Here's an example of a [typical dog](https://github.com/COGS119/tutorials/blob/main/R/typicality_images/beagle_600x600.jpg).

Here's an example of an [atypical dog](https://github.com/COGS119/tutorials/blob/main/R/typicality_images/afghanhound_600x600.jpg).

In [None]:
#read in the data we'll use
typical_data_all <- read_csv("https://raw.githubusercontent.com/COGS119/tutorials/refs/heads/main/R/typicality_exercise.csv")

Let's take a look at the dataset. There are a lot of columns! The dataset is still in a relatively "raw" form, with many of the columns that JsPsych adds to our data by default. This can be very helpful for keeping as much information about what happened during our experiment as possible. BUT, it can also be distracting once we go to analyze our dataset.

In [None]:
#inspect the data - lotta columns!
typical_data_all |>
  View()

Before we move on, let's use two verbs (one old, one new) to clean up the dataset a bit:
- [`filter()`](https://dplyr.tidyverse.org/reference/filter.html): `filter()` can help us keep only the rows we want to analyze further in our dataset. This is helpful for removing JsPsych trial types that we don't need for our analysis (e.g., instruction trials).
- [`select()`](https://): `select()` allows us to keep only the columns that we want to analyze further. This is helpful for removing JsPsych columns that we don't need in our current analysis (e.g., `internal_node_id`).

Here, let's use `filter()` to select only the typicality rating trials (removing instruction trials) and `select()` to keep only the key columns for our analysis. We'll store it in a new data frame, `typical_data`.



In [None]:
#filter and select the data we want to keep
typical_data <- typical_data_all |>
  filter(trial_type == "survey-likert") |>
  select(subject, trial_number,category, typicality_condition,image_name,nameability,typicality_rating)
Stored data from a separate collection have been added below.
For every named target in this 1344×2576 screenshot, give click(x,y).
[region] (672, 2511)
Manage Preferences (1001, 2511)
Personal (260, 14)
#take a look at the new data frame
typical_data |>
  View()

We now have a data frame with 7 columns:
- **subject:** the unique participant id
- **trial_number:** the trial number for each subject
- **category:** the category the image belongs to (bird, dog, cat, fish)
- **typicality_condition:** the typicality condition for each image (atypical vs. typical), specified by the experimenter. The experimenter selected some images as being more likely to be seen as typical and some as being more likely to be seen as atypical.
- **image_name:** the name of the specific image that participant saw on each trial. See [here](https://github.com/COGS119/tutorials/tree/main/R/typicality_images) for the specific images.
- **nameability:** a specific property of the image, its "nameability" (see below for more details). NOTE: each image has its own nameability value (identical across participants), based on data collected from a *different* experiment.
- **typicality:** participants' rating of the image's typicality, on a scale of 1 (very atypical) to 5 (very typical).

### 2.1. Summarize typicality for each image

Now that we have the data in a more convenient shape, let's create a new **data frame that summarizes the average typicality for each image**.

- in addition to the `image_name`, retain information about the `category`, `typicality_condition`, and `nameability` in your grouping variable
- because every participant judges a given image just once, we **do not** need to group by participant.



In [None]:
#create a data frame that summarizes the average typicality for each image
#keep information about category, typicality_condition, and nameability


### 2.2. Visualize the data

Let's focus in on **just the dog images** (by filtering the data to just the dog category).

Create a bar plot showing the average accuracies for all dog images. Tip: use [`geom_bar(stat="identity")`](https://ggplot2.tidyverse.org/reference/geom_bar.html).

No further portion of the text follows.